Bajo la Luz protectora de la Madre de Dios

La próxima celebración de la Festividad de la Candelaria, se vivirá de manera extremadamente singular entre los muros de Santa Marina, por obra y gracia de Nuestra Señora de la Luz, Madre de la Juventud y nueva Titular de la hermandad del Resucitado quien, de acuerdo con el significado intrínseco de su hermosísima advocación, protagonizará os cultos que la corporación santamarinera ha determinado consagrar en su honor en esta fecha tan significativa del calendario litúrgico. De este modo, el próximo 2 de febrero, a las 20:30 se celebrará una eucaristía ante su presencia,procediéndose a una bendición de velas que servirán para realizar una procesión claustral en el interior de las naves del templo fernandino.

Dos días después, el domingo, 4 de febrero, otro evento cargado de una especial simbología congregará a los más pequeños a los pies de la Madre de Dios. Será a partir de las 12:30 cuando los niños bautizados en 2017 sean presentados ante la Virgen de la Luz, propiciando imágenes que a buen seguro serán recordadas para siempre por quienes, envueltos en la fe y la ilusión, desean llevar a sus hijos ante la infinita presencia de quien ha de guiarles con su Luz a lo largo de toda su vida. Un acto que será amenizado por la solista Asunción Balsera y la organista Virginia Muñoz. 

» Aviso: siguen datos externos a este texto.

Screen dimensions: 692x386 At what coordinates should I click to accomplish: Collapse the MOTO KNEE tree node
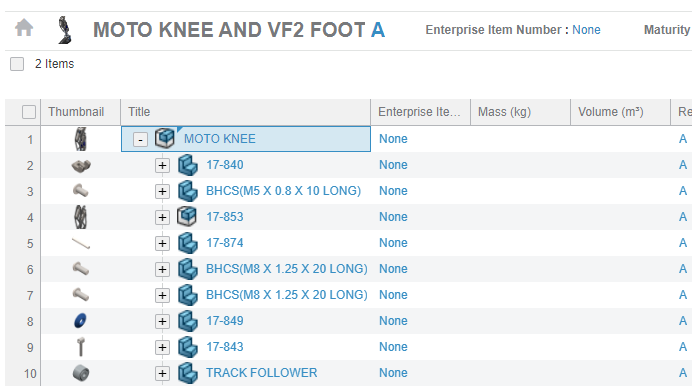140,140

La Virgen de la Luz fue repuesta al culto el pasado mes de octubre tras el proceso de restauración a la que fue sometido por el prestigioso taller de los Hermanos Castillo. Una intervención adoptada en mayo del pasado año por la junta de gobierno de la hermandad del Resucitado, que preside Francisco Ruiz Abril. De igual manera se ha acometido la restauración de su retablo.

Cabe recordar que la Virgen de Luz es titular de la hermandad desde la aprobación el pasado mes de marzo por parte del Obispado de Córdoba de su incorporación a la corporación de Santa Marina, en virtud del acuerdo emanado del trascendental Cabildo extraordinario celebrado el 19 de enero pasado en el que además se aprobó el diseño del nuevo palio de la Virgen de la Alegría. 

La imagen de la Virgen de la Luz data del siglo XVIII, siendo asimismo propiedad de la Parroquia de Santa Marina. Recordamos que con esta iniciativa y en palabras del anterior hermano mayor, Manuel Murillo “se ha querido recuperar parte de la historia de la cofradía, ya que la Virgen de la Luz era la que acompañaba al Resucitado hasta mediados del siglo XX cuando se incorporó a la hermandad Nuestra Señora de la Alegría”.

Una incorporación, que ha de ser interpretada como un episodio de justicia poética para con una advocación que tanto significó para esta hermandad. Esa puesta en valor del pasado y las tradiciones de la corporación ha sido, por supuesto, acogida con gran satisfacción por los miembros de la cofradía del emblemático barrio de Santa Marina.